So saying he strolled carelessly in the direction of the companionway through which the captain had passed, and a moment later was knocking at his door.

"Come in," growled the deep tones of that surly officer.

And when Clayton had entered, and closed the door behind him:

"Well?"

"I have come to report the gist of a conversation I heard to-day, because I feel that, while there may be nothing to it, it is as well that you be forearmed. In short, the men contemplate mutiny and murder."

"It's a lie!" roared the captain. "And if you have been interfering again with the discipline of this ship, or meddling in affairs that don't concern you you can take the consequences, and be damned. I don't care whether you are an English lord or not. I'm captain of this here ship, and from now on you keep your meddling nose out of my business."

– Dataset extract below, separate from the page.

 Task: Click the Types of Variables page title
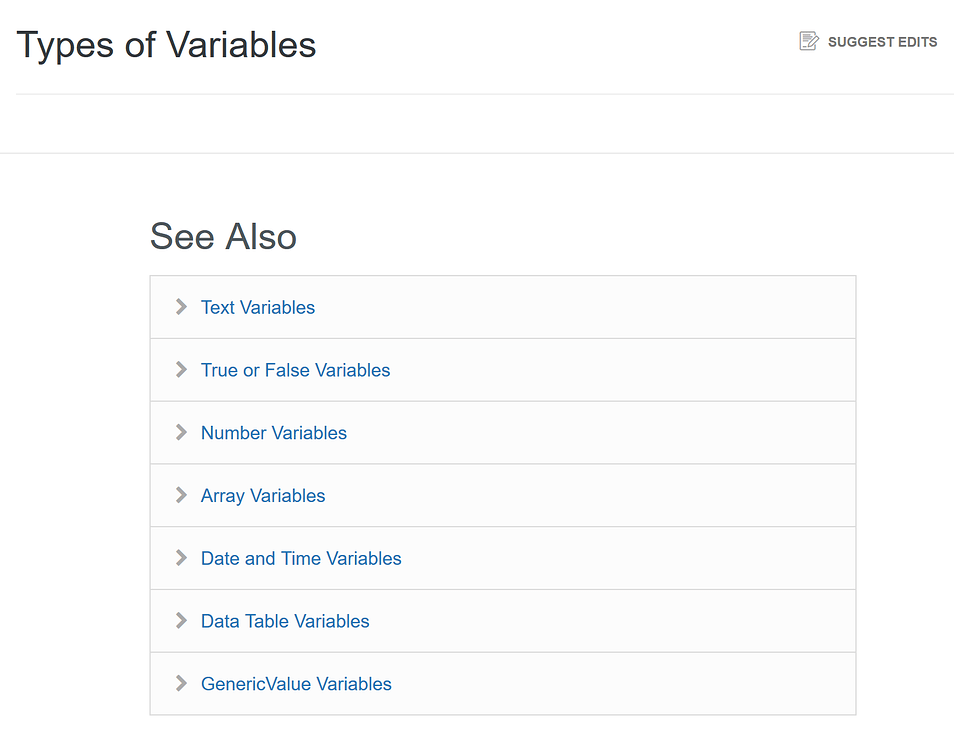pyautogui.click(x=166, y=44)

The captain had worked himself up to such a frenzy of rage that he was fairly purple of face, and he shrieked the last words at the top of his voice, emphasizing his remarks by a loud thumping of the table with one huge fist, and shaking the other in Clayton's face.

Greystoke never turned a hair, but stood eying the excited man with level gaze.

"Captain Billings," he drawled finally, "if you will pardon my candor, I might remark that you are something of an ass."

Whereupon he turned and left the captain with the same indifferent ease that was habitual with him, and which was more surely calculated to raise the ire of a man of Billings' class than a torrent of invective.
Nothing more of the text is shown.